##### Data supplied #####
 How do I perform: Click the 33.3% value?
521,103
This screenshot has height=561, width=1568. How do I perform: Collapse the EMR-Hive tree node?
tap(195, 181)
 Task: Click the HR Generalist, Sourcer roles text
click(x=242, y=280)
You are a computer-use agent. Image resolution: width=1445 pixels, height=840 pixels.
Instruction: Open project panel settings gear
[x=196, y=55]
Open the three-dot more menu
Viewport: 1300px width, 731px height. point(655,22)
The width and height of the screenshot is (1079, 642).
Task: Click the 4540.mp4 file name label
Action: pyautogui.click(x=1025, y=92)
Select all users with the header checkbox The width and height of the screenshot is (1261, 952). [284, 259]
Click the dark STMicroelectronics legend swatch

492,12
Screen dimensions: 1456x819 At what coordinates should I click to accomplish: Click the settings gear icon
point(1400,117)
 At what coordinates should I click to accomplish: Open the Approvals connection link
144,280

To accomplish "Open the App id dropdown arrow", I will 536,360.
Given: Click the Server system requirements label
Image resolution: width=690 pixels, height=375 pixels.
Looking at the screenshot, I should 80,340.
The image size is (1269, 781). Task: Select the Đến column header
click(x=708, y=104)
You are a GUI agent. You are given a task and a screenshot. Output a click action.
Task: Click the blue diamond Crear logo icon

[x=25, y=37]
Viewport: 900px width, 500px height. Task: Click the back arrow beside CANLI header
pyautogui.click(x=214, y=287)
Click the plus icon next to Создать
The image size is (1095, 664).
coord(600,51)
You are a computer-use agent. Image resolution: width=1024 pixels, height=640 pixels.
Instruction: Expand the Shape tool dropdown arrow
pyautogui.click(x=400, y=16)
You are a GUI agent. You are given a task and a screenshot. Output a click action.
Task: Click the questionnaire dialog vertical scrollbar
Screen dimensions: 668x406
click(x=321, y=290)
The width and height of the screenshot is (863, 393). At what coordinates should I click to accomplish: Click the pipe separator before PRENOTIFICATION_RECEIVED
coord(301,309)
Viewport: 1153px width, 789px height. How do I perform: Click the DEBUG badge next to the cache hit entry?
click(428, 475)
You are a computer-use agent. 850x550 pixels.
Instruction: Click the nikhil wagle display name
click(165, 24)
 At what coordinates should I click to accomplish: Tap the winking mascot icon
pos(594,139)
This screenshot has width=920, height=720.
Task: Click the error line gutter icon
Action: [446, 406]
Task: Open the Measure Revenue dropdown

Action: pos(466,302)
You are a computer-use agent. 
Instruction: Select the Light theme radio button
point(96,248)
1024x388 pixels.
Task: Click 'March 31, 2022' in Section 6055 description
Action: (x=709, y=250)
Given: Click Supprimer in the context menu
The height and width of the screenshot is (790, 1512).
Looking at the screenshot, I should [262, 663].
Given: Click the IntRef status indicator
#####
■ Direction ■
Can you give the entries above again with "computer-use agent" replaced by "GUI agent" throughout, and everything else left unchanged?

■ Complete response ■
 How do I perform: Click the 33.3% value?
521,103
This screenshot has height=561, width=1568. How do I perform: Collapse the EMR-Hive tree node?
tap(195, 181)
 Task: Click the HR Generalist, Sourcer roles text
click(x=242, y=280)
You are a GUI agent. Image resolution: width=1445 pixels, height=840 pixels.
Instruction: Open project panel settings gear
[x=196, y=55]
Open the three-dot more menu
Viewport: 1300px width, 731px height. point(655,22)
The width and height of the screenshot is (1079, 642).
Task: Click the 4540.mp4 file name label
Action: pyautogui.click(x=1025, y=92)
Select all users with the header checkbox The width and height of the screenshot is (1261, 952). [284, 259]
Click the dark STMicroelectronics legend swatch

492,12
Screen dimensions: 1456x819 At what coordinates should I click to accomplish: Click the settings gear icon
point(1400,117)
 At what coordinates should I click to accomplish: Open the Approvals connection link
144,280

To accomplish "Open the App id dropdown arrow", I will 536,360.
Given: Click the Server system requirements label
Image resolution: width=690 pixels, height=375 pixels.
Looking at the screenshot, I should 80,340.
The image size is (1269, 781). Task: Select the Đến column header
click(x=708, y=104)
You are a GUI agent. You are given a task and a screenshot. Output a click action.
Task: Click the blue diamond Crear logo icon

[x=25, y=37]
Viewport: 900px width, 500px height. Task: Click the back arrow beside CANLI header
pyautogui.click(x=214, y=287)
Click the plus icon next to Создать
The image size is (1095, 664).
coord(600,51)
You are a GUI agent. Image resolution: width=1024 pixels, height=640 pixels.
Instruction: Expand the Shape tool dropdown arrow
pyautogui.click(x=400, y=16)
You are a GUI agent. You are given a task and a screenshot. Output a click action.
Task: Click the questionnaire dialog vertical scrollbar
Screen dimensions: 668x406
click(x=321, y=290)
The width and height of the screenshot is (863, 393). At what coordinates should I click to accomplish: Click the pipe separator before PRENOTIFICATION_RECEIVED
coord(301,309)
Viewport: 1153px width, 789px height. How do I perform: Click the DEBUG badge next to the cache hit entry?
click(428, 475)
You are a GUI agent. 850x550 pixels.
Instruction: Click the nikhil wagle display name
click(165, 24)
 At what coordinates should I click to accomplish: Tap the winking mascot icon
pos(594,139)
This screenshot has width=920, height=720.
Task: Click the error line gutter icon
Action: [446, 406]
Task: Open the Measure Revenue dropdown

Action: pos(466,302)
You are a GUI agent. 
Instruction: Select the Light theme radio button
point(96,248)
1024x388 pixels.
Task: Click 'March 31, 2022' in Section 6055 description
Action: (x=709, y=250)
Given: Click Supprimer in the context menu
The height and width of the screenshot is (790, 1512).
Looking at the screenshot, I should [262, 663].
Given: Click the IntRef status indicator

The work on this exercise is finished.